# Task objective:
Look through the records below for the line with "店舗・アクセス (324, 80)" and the line with "[Życzenia urodzinowe dla Faustyny] (109, 868)", then return those lines and all lines between, exactly.

# Records shown:
[Start of Attachment]

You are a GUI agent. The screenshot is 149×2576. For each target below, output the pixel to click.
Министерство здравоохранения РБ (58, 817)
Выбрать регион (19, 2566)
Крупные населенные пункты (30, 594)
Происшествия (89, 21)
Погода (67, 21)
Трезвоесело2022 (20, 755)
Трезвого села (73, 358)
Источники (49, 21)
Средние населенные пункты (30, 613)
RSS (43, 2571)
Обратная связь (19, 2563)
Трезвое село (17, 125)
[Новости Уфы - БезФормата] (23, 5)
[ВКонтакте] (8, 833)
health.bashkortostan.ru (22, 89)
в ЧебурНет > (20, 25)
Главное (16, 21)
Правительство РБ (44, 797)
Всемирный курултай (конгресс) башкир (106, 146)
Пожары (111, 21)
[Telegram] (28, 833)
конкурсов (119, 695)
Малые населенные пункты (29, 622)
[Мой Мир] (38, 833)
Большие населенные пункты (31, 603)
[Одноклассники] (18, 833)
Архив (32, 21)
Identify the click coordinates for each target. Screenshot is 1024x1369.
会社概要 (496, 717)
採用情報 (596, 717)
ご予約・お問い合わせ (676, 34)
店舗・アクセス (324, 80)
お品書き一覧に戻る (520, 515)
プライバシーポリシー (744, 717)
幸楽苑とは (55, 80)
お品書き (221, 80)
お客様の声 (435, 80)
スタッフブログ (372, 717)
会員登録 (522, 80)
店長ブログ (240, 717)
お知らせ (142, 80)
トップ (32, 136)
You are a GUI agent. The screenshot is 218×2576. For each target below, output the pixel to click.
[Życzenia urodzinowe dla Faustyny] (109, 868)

[End of Attachment]
[Start of Attachment]

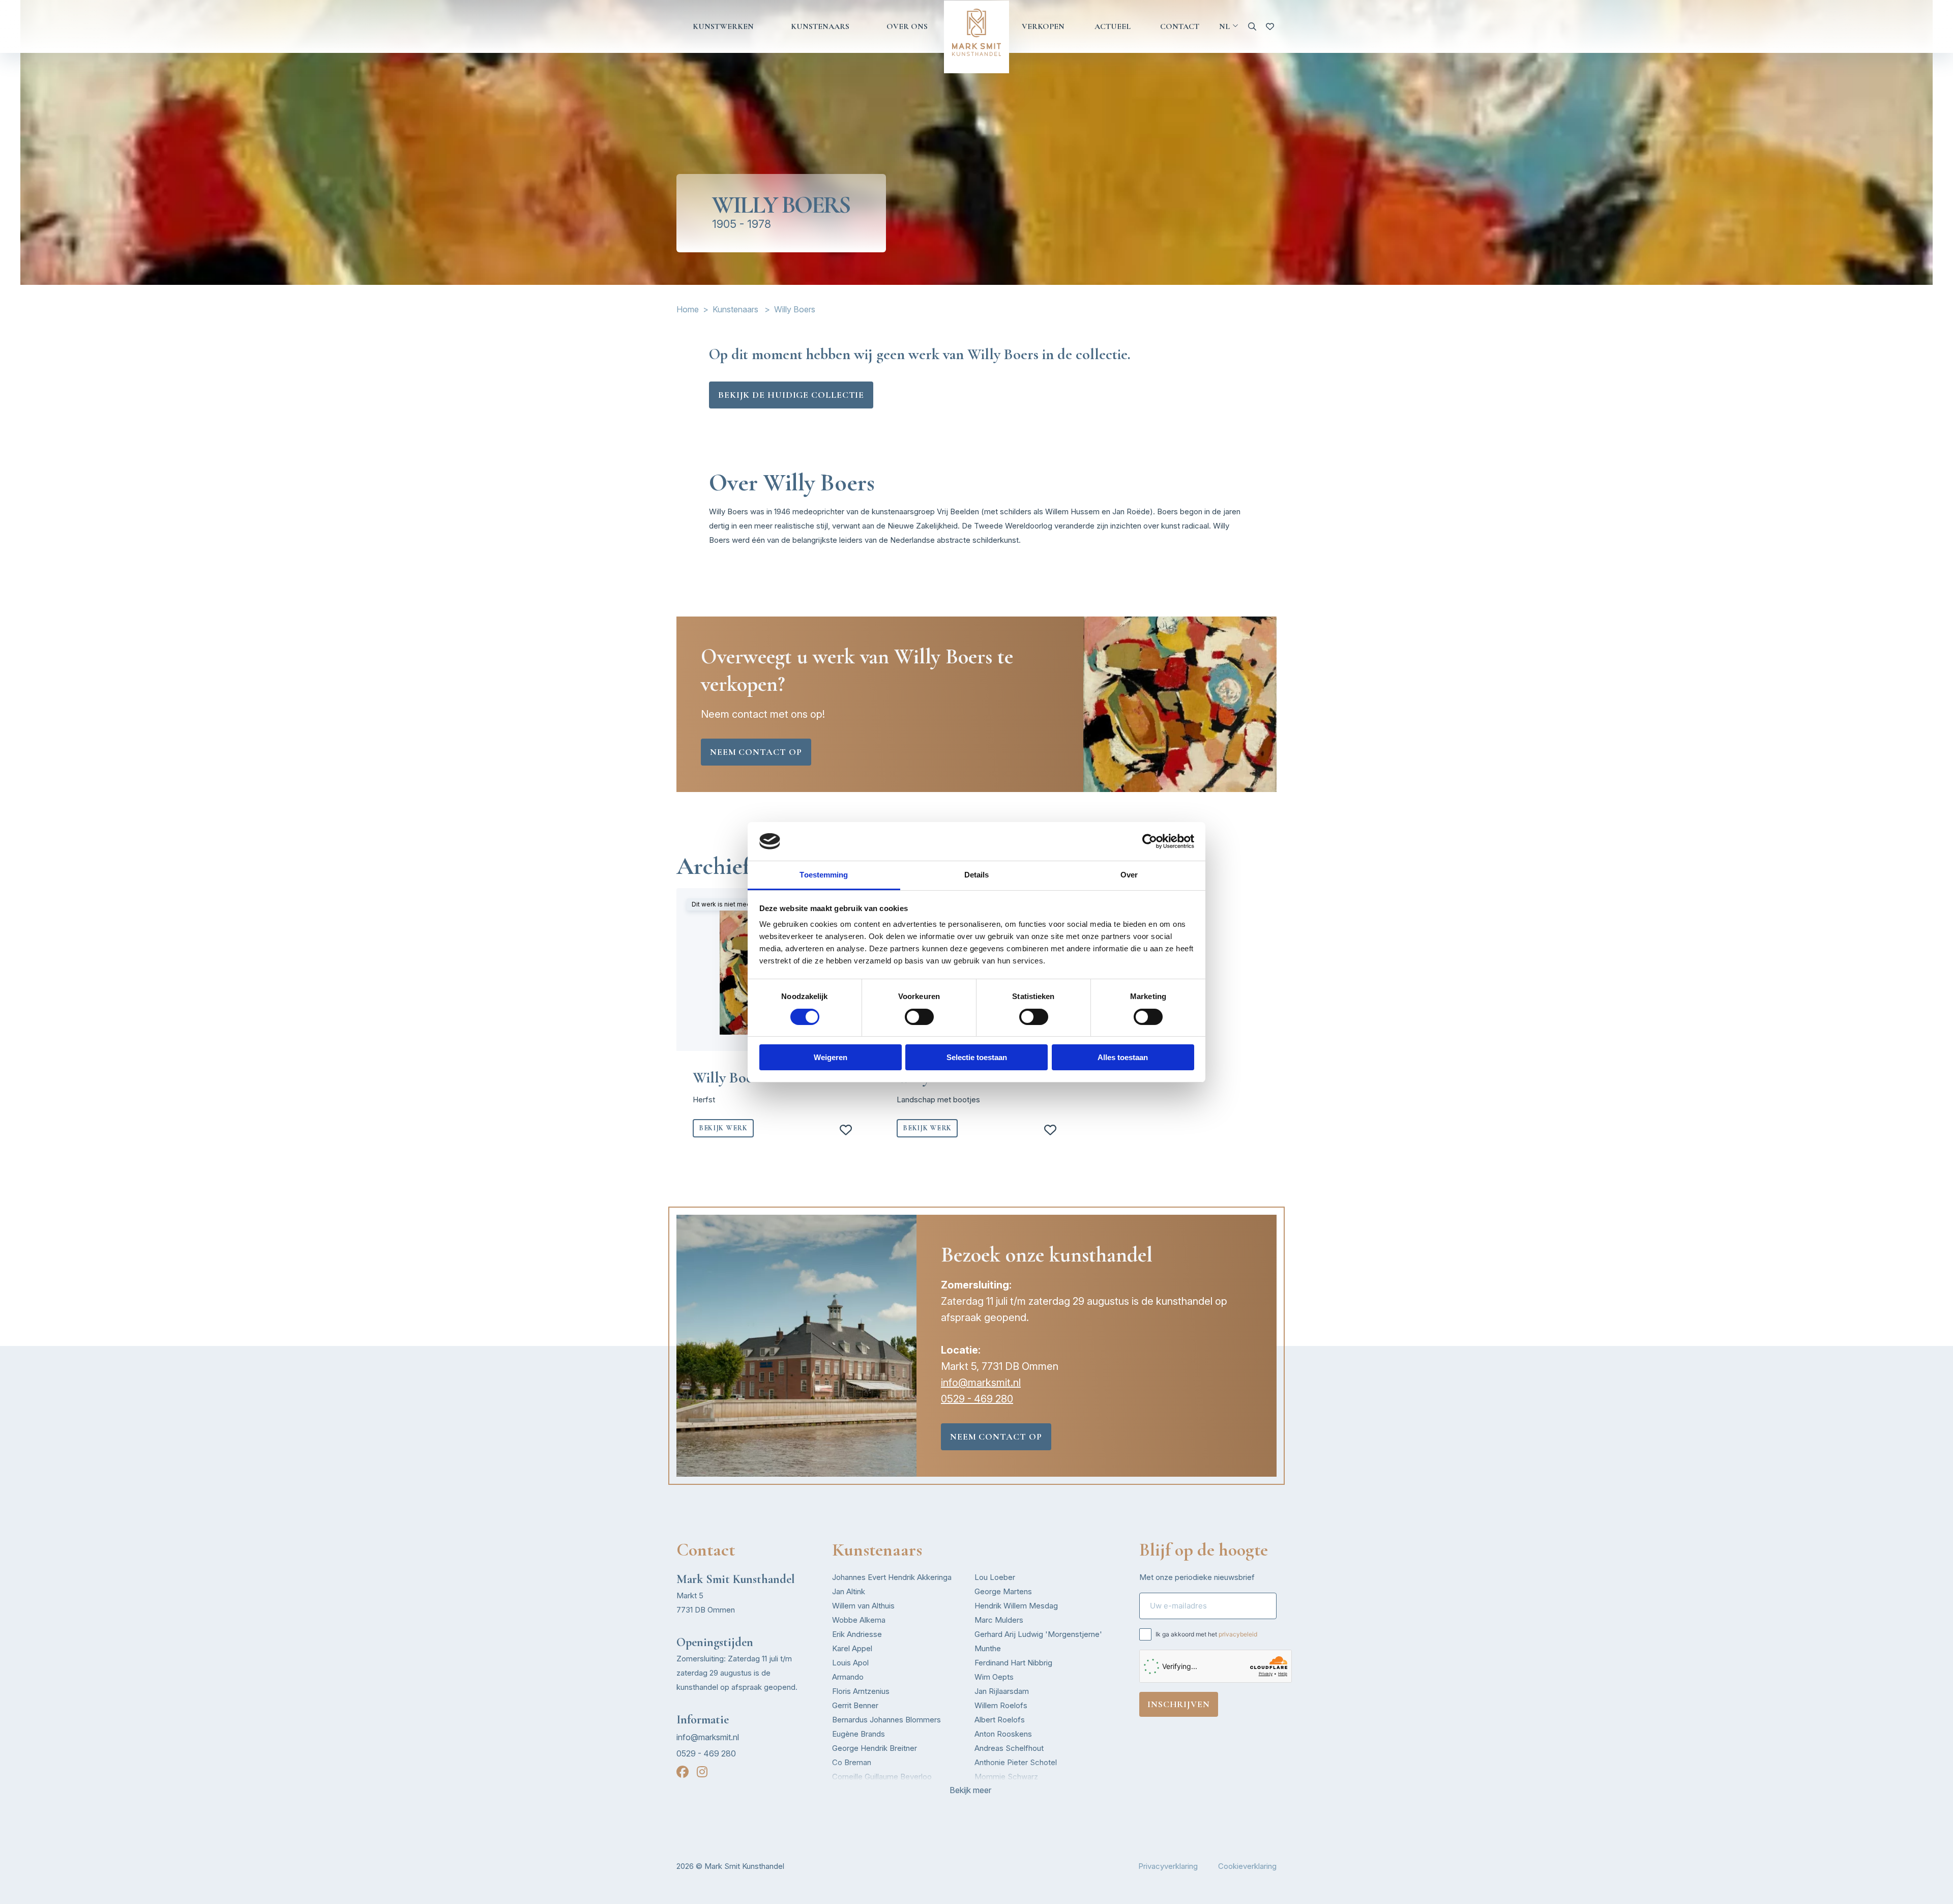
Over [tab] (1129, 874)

[End of Attachment]

# Solution to the exercise:
店舗・アクセス (324, 80)
お品書き一覧に戻る (520, 515)
プライバシーポリシー (744, 717)
幸楽苑とは (55, 80)
お品書き (221, 80)
お客様の声 (435, 80)
スタッフブログ (372, 717)
会員登録 (522, 80)
店長ブログ (240, 717)
お知らせ (142, 80)
トップ (32, 136)
You are a GUI agent. The screenshot is 218×2576. For each target below, output the pixel to click.
[Życzenia urodzinowe dla Faustyny] (109, 868)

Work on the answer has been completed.